August 3, 2022 is Watermelon Day. Watermelon is a summer staple in my family. Most varieties in stores today are seedless watermelons. But as a child I remember having to spit the black seeds as we would eat the watermelon outside. Or removing the black seeds from the melon as I cut it into pieces and placed in a large bowl.
Picking out a sweet juicy watermelon is considered an art. I seem to be good at it. I have grown watermelon in my garden, and determining if the watermelon is ripe on the vine is the same technique as determining if the watermelon is juicy – a tap on the “bottom” as my dad would say. The hollow sound and mild vibration through the fruit lets you know how juicy the watermelon will be. Soft spots are not good, over ripe or bruised.
There are various ways of preparing a watermelon for eating. How I prepare the melon is determined on who is going to be eating the melon. For my grandchildren, I cut the melon into small bite size pieces. For adults, I will slice and cut pie shape pieces allowing the person to eat the melon with getting the sticky “watermelon smile” associated with eating a half slice. Regardless of how you serve the watermelon, salt always allows the sweet juices to be sweeter.
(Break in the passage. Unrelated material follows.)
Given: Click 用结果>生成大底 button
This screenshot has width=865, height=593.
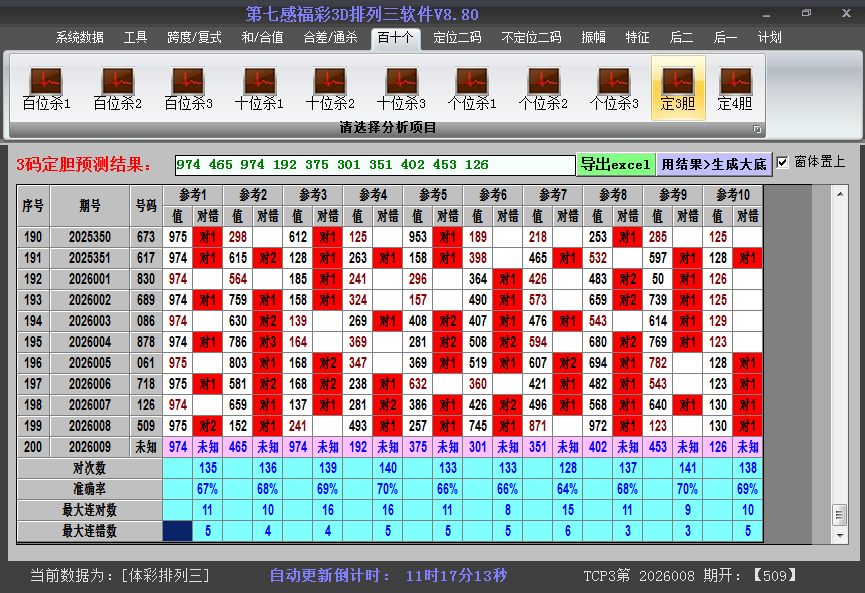Looking at the screenshot, I should [x=714, y=164].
I have even carved a watermelon to use for serving the bite size pieces. Simple to do and makes an attractive decor for the table. One problem I had while carving the cavity is doing it so the bowl sits correctly on the table. I always seem to get a little off and the bowl does not sit perfectly upright. Once I had to cut the rind on the bottom to get the bowl to sit upright and not dump the contents onto the table.
I compost the rinds. But I would like to try making pickled watermelon rind or a pickle relish from the rinds. Recipes and others say the rinds are like cucumbers and you can use the same recipes on the rinds as you do for pickles. An old family friend said it was common during the Depression Era to make pickles from the rinds as they did not waste anything during that time.
I have even seen recipes for a soup made from watermelon rinds.
In the area of Texas where I live, watermelon was grown as a major crop until the late 1980’s. The town I live in was the train stop for the farmers to put their watermelons on the train to be shipped to the cities. The train depot is a feed store now, and the watermelon fields are used for cattle and growing hay. After harvest, the train cars loaded and on their way, a big festival would take place called the Watermelon Festival.
This weekend is the Watermelon Festivals when the communities gather for softball games, a farmer’s market, eating contests and cooking contests as well a many other activities. One community near us has a rodeo during the festival. Although the watermelons are not grown in the community as a major crop, the festivals are still celebrated reminding us of the past, but mostly to have fun and enjoy the activities.